Print the line that contains "Task: Click the RELEASE NAME label", then every line after it until the entries end, exactly as they read; do not include pictures.
+++ Dataset excerpts +++
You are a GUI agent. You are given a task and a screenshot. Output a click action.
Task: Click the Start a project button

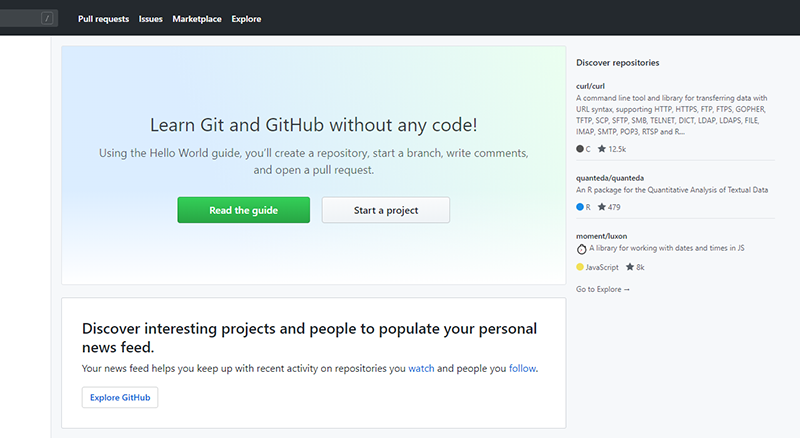tap(386, 210)
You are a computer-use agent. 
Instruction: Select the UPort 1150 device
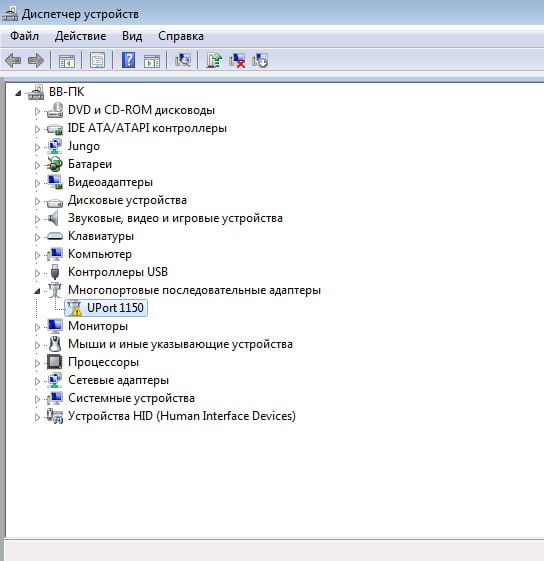click(106, 308)
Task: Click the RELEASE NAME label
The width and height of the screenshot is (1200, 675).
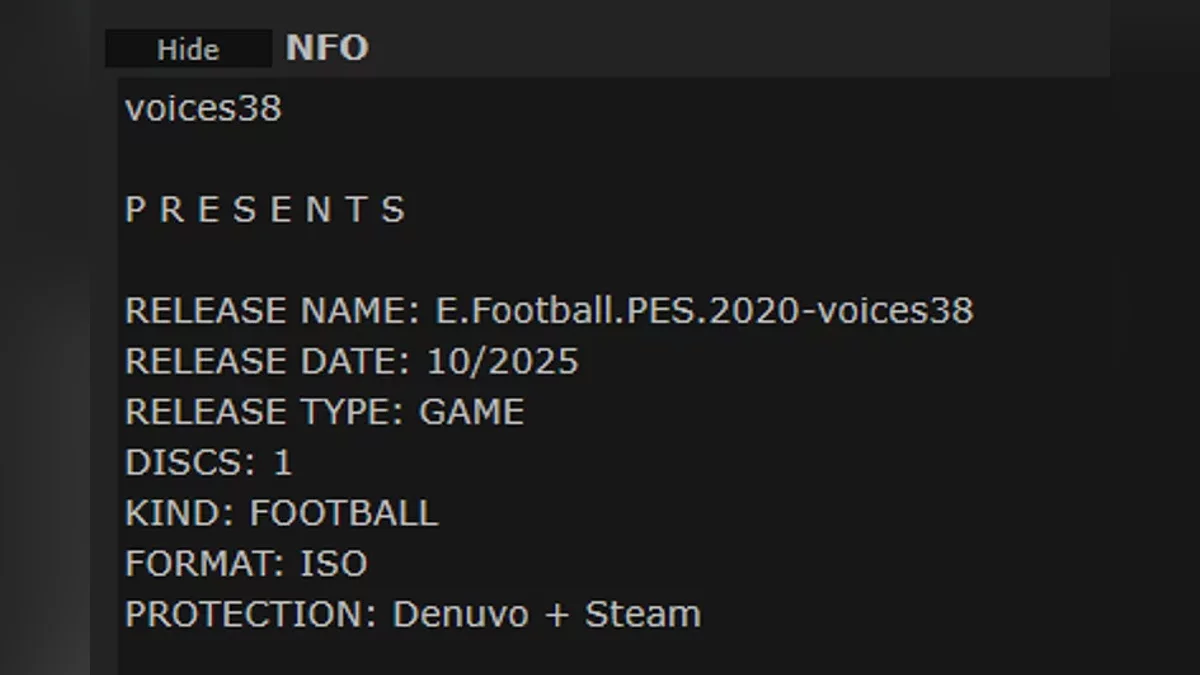Action: [272, 311]
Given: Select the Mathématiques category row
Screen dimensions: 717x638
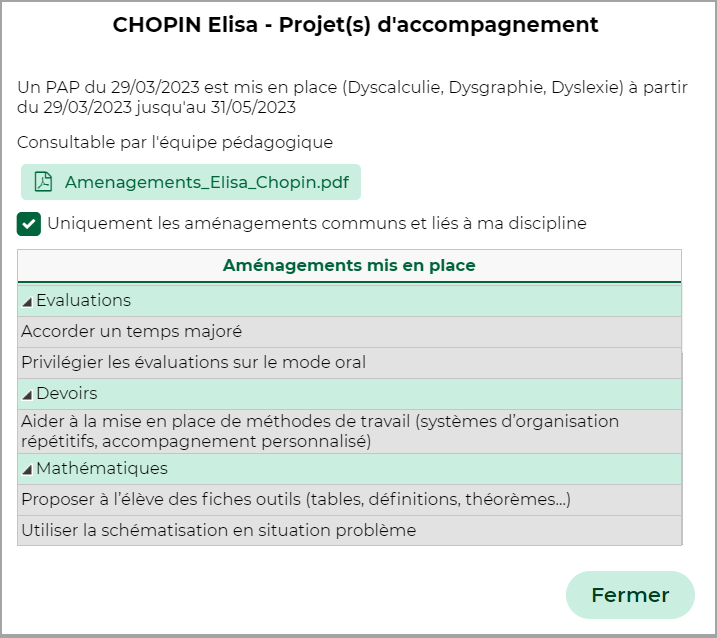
+++
> Reply to the exercise
Task: Click the RELEASE NAME label
The width and height of the screenshot is (1200, 675).
Action: [272, 311]
Given: Select the Mathématiques category row
Screen dimensions: 717x638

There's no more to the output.